Source:
https://scmp.com/lifestyle/film-tv/article/1860069/film-review-woody-allens-irrational-man-fleshes-out-moral-dilemma
Lifestyle

Film review: Woody Allen's Irrational Man fleshes out a moral dilemma

Allen's "perfect murder" plot morphs into existential comedy

Joaquin Phoenix and Emma Stone in a key scene from Irrational Man. The film (Category IIB) is directed by Woody Allen.

Many a filmmaker purporting to weave a “perfect murder” plot walks a thin line between meticulous posturising and misguided self-importance. A regular patron of this absurd quandary, Woody Allen’s latest venture into the terrain – after Crimes and Misdemeanors, Match Point and Cassandra’s Dream – isn’t going to put him anywhere near the pedestal occupied by Hitchcock and Chabrol.

Clumsy in parts and insubstantial as a whole, Irrational Man could however be seen as a different kind of triumph for its veteran writer-director. By juxtaposing the preposterous planning of a perfect crime with the fruitless search for meaning in the randomness of life, Allen’s suspenseful movie is so cynically narrated, it soon morphs into an existential comedy of an improbably high order.

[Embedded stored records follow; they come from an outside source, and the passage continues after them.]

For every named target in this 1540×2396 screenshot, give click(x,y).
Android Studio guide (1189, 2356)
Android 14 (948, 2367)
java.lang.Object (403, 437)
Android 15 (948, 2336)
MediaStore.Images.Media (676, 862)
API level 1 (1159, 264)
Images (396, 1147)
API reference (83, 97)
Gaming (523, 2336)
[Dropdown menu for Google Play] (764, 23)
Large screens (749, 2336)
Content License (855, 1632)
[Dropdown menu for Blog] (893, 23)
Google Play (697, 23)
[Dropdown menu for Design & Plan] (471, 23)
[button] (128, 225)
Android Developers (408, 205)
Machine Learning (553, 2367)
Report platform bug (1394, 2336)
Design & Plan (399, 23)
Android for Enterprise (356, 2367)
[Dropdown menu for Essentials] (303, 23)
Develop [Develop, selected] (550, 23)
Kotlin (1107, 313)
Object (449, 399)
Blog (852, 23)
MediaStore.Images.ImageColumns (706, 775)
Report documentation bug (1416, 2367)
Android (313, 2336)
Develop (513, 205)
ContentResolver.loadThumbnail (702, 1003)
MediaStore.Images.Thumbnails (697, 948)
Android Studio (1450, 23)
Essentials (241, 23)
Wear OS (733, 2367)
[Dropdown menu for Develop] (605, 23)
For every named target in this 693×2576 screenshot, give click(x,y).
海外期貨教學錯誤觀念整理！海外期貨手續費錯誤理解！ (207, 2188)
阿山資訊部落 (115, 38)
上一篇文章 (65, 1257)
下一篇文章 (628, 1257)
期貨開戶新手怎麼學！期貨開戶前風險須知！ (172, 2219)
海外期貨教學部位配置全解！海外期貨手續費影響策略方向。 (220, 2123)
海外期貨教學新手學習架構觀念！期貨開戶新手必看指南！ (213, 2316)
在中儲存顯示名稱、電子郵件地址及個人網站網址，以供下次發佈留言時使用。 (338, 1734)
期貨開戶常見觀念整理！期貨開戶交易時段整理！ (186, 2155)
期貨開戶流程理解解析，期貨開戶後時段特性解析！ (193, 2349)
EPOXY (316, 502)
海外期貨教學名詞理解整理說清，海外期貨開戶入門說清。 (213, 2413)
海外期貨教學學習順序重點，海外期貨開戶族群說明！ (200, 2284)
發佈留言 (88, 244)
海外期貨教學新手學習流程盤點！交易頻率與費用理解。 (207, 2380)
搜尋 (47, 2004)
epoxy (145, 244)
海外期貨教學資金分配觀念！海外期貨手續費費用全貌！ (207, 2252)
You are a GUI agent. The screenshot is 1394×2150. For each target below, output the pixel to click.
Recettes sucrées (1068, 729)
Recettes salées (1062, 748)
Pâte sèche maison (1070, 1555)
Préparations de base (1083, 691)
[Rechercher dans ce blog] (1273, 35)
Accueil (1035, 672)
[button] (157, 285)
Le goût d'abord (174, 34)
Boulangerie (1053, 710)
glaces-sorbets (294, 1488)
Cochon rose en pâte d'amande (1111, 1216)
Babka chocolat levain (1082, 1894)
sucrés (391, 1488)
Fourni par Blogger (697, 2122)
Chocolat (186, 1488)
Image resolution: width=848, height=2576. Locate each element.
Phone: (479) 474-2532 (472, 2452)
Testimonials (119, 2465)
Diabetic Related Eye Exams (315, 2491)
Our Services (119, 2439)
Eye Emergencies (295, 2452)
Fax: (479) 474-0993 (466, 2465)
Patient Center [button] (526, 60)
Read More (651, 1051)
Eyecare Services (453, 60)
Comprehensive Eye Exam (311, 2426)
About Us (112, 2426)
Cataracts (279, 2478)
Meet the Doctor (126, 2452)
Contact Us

The tortured soul here is Abe Lucas (Joaquin Phoenix), an alcoholic and marginally potbellied professor who carries his depressed mind with him when he leaves behind a life of activism to teach in a liberal-arts college in Rhode Island. And although a character remarks that Abe’s presence “should put some Viagra into the philosophy department”, the irony is that he is, at least temporarily, impotent.

Parker Posey and Phoenix in Irrational Man.
Parker Posey and Phoenix in Irrational Man.

As he does his best to fend off two women – his romantic colleague Rita Richards (Parker Posey) and eager undergrad student Jill Pollard (Emma Stone) – who appear all too ready to ditch their respective partners to run away with him, Abe stumbles across an unusual way to rejuvenate himself: after overhearing a conversation about the injustice caused by a biased judge, Abe decides to take drastic measures.

This irrational man’s subsequent actions are so comically outrageous they could prove off-putting to more logically minded viewers. Presenting a Dostoyevskian story of moral irresponsibility that nonetheless sees its criminal protagonist try hard to escape punishment, Allen’s film is relentless in squeezing out every last drop of irony he could, climaxing with one character walking literally into the void.

While no more rational than their man, the two sexed-up non-muses played by Stone and Posey are worthy sparring partners for Abe, compellingly embodied by Phoenix as the thinker who inadvertently spins a farce by living out his existentialist hypothesis. At age 79, Allen is surely misanthropic enough to shrug at both the godless universe and the philosophers who tried to make it liveable.